# YOUR GOAL
Each line that has the string "Collapse" must be copied from the records below.

<<<<

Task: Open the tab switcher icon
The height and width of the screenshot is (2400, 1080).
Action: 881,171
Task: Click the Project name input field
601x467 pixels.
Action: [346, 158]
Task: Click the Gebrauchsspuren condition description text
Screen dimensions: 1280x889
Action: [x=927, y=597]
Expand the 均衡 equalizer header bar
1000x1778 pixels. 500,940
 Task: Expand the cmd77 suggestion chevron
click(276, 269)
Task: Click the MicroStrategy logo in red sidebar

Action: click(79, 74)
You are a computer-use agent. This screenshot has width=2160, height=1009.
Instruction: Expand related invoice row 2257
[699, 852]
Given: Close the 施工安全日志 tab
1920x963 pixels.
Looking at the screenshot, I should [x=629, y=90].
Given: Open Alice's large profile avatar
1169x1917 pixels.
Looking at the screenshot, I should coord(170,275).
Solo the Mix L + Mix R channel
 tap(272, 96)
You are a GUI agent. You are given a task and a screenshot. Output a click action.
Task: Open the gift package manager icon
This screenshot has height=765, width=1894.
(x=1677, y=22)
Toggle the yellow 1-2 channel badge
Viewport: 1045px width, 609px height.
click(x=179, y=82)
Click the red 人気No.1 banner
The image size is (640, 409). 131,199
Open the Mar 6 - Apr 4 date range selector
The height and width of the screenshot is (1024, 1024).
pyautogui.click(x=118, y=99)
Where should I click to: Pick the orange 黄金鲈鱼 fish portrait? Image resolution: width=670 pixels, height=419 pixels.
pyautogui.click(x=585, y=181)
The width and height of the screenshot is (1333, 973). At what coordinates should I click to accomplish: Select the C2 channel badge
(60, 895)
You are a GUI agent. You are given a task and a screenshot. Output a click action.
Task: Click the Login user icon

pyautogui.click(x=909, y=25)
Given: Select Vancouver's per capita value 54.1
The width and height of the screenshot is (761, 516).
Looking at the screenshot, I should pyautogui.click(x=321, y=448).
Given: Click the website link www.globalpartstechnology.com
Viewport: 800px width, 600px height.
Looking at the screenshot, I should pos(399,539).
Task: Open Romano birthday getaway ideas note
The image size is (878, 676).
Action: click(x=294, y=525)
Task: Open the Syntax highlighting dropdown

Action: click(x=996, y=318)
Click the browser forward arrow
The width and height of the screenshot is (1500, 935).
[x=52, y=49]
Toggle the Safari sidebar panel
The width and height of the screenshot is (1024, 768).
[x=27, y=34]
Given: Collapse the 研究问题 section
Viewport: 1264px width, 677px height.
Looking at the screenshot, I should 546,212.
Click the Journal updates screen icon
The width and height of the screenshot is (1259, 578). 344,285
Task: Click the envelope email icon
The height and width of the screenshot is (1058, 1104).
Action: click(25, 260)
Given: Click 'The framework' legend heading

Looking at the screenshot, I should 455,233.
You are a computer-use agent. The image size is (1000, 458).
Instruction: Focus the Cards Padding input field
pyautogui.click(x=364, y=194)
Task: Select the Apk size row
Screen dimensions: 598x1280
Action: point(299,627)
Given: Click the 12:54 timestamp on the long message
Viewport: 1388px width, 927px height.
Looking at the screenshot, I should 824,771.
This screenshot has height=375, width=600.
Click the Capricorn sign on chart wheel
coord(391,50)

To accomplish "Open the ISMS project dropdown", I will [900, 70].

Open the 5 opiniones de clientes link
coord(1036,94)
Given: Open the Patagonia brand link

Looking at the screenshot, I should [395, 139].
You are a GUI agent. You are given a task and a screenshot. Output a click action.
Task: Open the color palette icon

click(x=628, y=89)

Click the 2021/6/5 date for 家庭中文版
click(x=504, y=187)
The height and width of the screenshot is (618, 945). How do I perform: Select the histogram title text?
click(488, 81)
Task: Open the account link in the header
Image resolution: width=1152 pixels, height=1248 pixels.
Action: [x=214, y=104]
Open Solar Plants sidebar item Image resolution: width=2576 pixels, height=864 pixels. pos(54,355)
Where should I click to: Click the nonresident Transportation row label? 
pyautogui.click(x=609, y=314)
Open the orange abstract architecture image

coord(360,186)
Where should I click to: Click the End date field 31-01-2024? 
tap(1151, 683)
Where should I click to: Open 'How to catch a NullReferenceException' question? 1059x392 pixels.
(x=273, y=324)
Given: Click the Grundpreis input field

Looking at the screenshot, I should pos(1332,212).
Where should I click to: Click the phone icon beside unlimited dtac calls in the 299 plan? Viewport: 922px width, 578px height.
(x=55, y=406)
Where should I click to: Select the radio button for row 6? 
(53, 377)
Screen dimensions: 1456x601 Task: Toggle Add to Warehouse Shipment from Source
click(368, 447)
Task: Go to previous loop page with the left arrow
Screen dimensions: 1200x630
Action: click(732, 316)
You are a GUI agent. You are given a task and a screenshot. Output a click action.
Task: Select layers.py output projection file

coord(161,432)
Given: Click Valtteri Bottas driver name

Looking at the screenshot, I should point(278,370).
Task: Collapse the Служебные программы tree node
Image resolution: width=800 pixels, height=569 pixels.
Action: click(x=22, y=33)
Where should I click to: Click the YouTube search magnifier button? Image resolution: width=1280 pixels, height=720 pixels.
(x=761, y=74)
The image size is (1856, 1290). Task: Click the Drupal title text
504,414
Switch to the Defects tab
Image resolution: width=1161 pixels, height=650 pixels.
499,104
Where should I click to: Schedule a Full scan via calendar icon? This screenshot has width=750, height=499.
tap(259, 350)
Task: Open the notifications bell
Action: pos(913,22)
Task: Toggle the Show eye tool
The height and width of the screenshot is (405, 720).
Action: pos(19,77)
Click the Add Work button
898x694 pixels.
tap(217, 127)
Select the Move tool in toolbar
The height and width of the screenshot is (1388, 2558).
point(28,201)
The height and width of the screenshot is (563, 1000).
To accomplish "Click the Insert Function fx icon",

>>>>

# OUTPUT FOR THIS TASK
Given: Collapse the 研究问题 section
Task: Collapse the Служебные программы tree node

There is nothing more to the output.